当たり前であることを不思議に思うのは、その当たり前が当たり前ではないという感覚があるからだろうか。
この手は僕の物で僕が動かしているという事実とされるものが根底から揺らいでいる。
大体こういう時は何もかもが分からない。いや、普段から分かっていることなんて分かっていないのだろう。
このメランコリーの奥底は、何かこう、僕にとって非常に大事なもののような気がしている。もし僕が川であるなら、生き急ぎ流される急流や浅瀬に今僕が探しているものはない。
ただ表面を流れていてはたどり着かない、蛇行の内側で静けさを保つ淵の深み。忘れ去られた落ち葉の溜まる、冷たく仄暗い岩陰。深い深い井戸の底。
そこに誘われ沈む時、普段なら見つけられないものがその先にあると感じる。抗うのをやめてからそうなった。浮く時になれば浮くのだから、身を任せること。そうするとこの寒く暗い場所も意外と悪くないものだ。

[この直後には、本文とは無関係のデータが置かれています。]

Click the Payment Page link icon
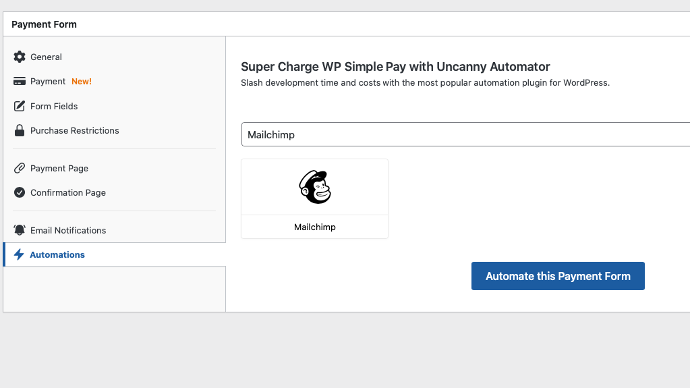 19,168
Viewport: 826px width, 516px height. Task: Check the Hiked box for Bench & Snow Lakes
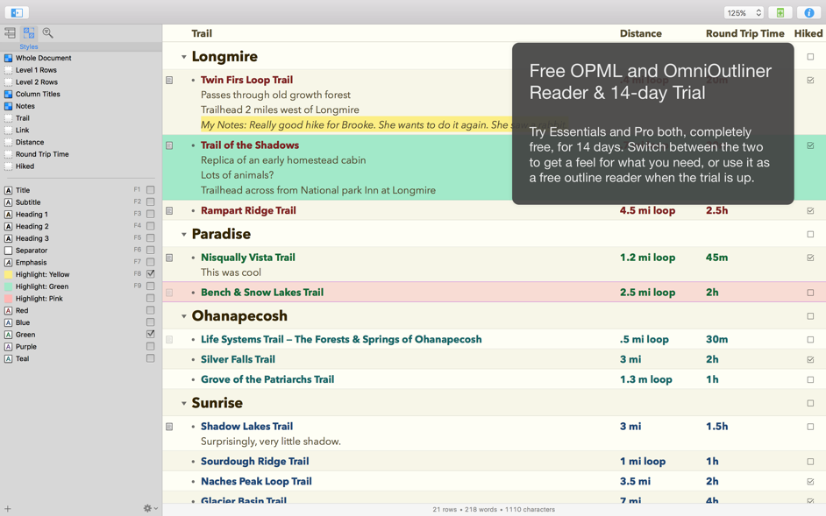click(810, 293)
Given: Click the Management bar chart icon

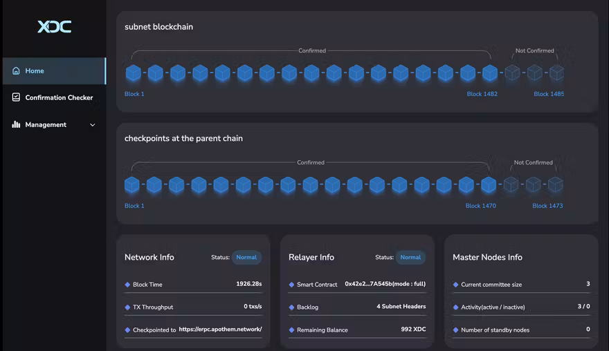Looking at the screenshot, I should point(16,124).
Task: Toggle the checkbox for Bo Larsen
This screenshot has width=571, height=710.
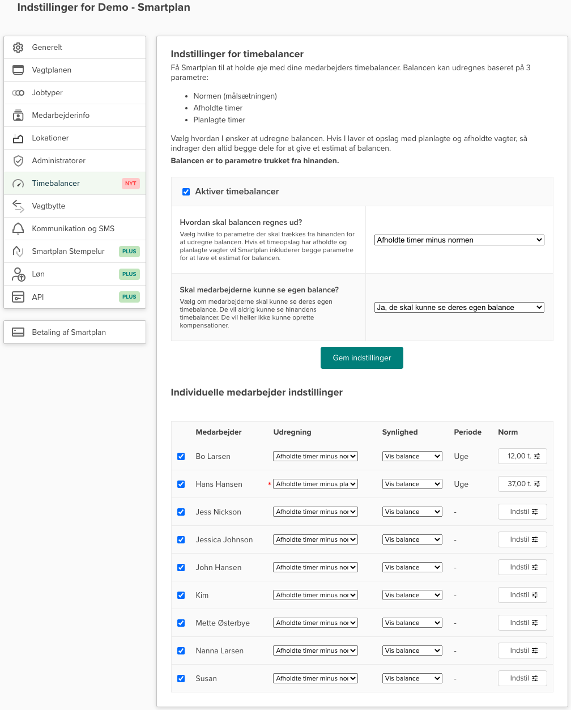Action: tap(181, 457)
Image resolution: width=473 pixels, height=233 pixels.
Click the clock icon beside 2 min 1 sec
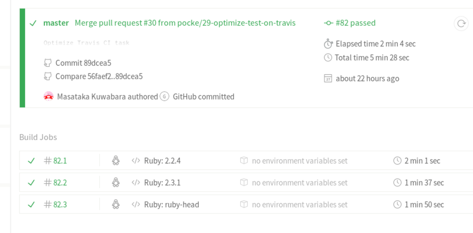397,161
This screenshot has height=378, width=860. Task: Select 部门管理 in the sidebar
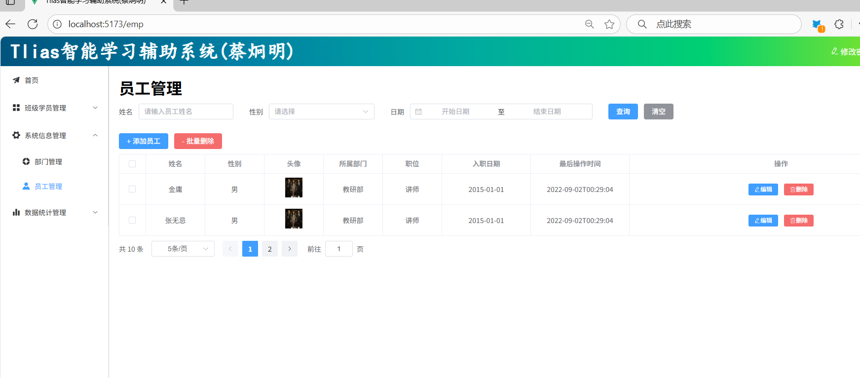coord(48,162)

沈まなければならないのは、そこでしか癒えないものを癒すためだとも思う。ジム・キャリーの言う深い休息がそれに近いと思う。イメージに近いのは、深い海底で休眠状態となって、時間をかけ再生するゴジラだろうか。
僕にとっては、より深いところに沈む、時に意図的に潜るのは、純度の高い自分の見え方を取り戻す為とも思う。そうして井戸の外へ少し出ては外の世界に触れる。しかしそれは濁り淀みを同時にもたらすから、耐えられなくなりまた戻る。外の世界が森や海ならばそんなものは必要ないのだけれど。
川の淵、井戸の底。
『井の中の蛙大海を知らず』というが、大海と個の深い水の底は繋がっていると思う。澄み渡っているのに沢山のミネラルを含んでいる深層の水は、どこかで深海と繋がっている、暗く冷たい奥底から湧き出てくるものだ。その純粋で清らかな水は、癒し清めてくれるものなのだと思う。
人の数だけある沢山の深みもまた繋がっている。だから何かを共有しているのかもしれない。
それは言わば、色々なものと、本当に色々なものと隔絶された世界だからこそ、僕たちが失ってはならない色々な自然、本来性との接点であり、水脈を通し無意識下で共有しているのだと思う。と勝手に集合的無意識を持ち出したようだが、感覚的にはそれは存在、内在するような気がする。
それを感じる時、僕は自分の手を不思議に思いながら眺めている。そこで得る死生観や人生観が普段と全く違うことは、見方を変えれば当然のことだろう。そういう意味で、ここで得るインスピレーションは多分、僕にとって大事なのだろう。
悪魔の囁きという人もいるけど、そんなに悪いものとは感じないよ。
井戸。暗く先の見えない奥底。
井の外の蛙が大海を知ることのように渇望しているものは、彼らも既に持っているのではないだろうか。井の外に探すか井の奥底に探すか、アプローチが違うだけの話ではないだろうか。
深い所で溺れ死なないために大事なことは、潜るのを怖がる人達の言葉には耳を貸さないことだ。それは違う自然に根差した言葉だから。
抗わず身を任せれば案外悪いものではないよ。沈むのは再び浮くためなのだから。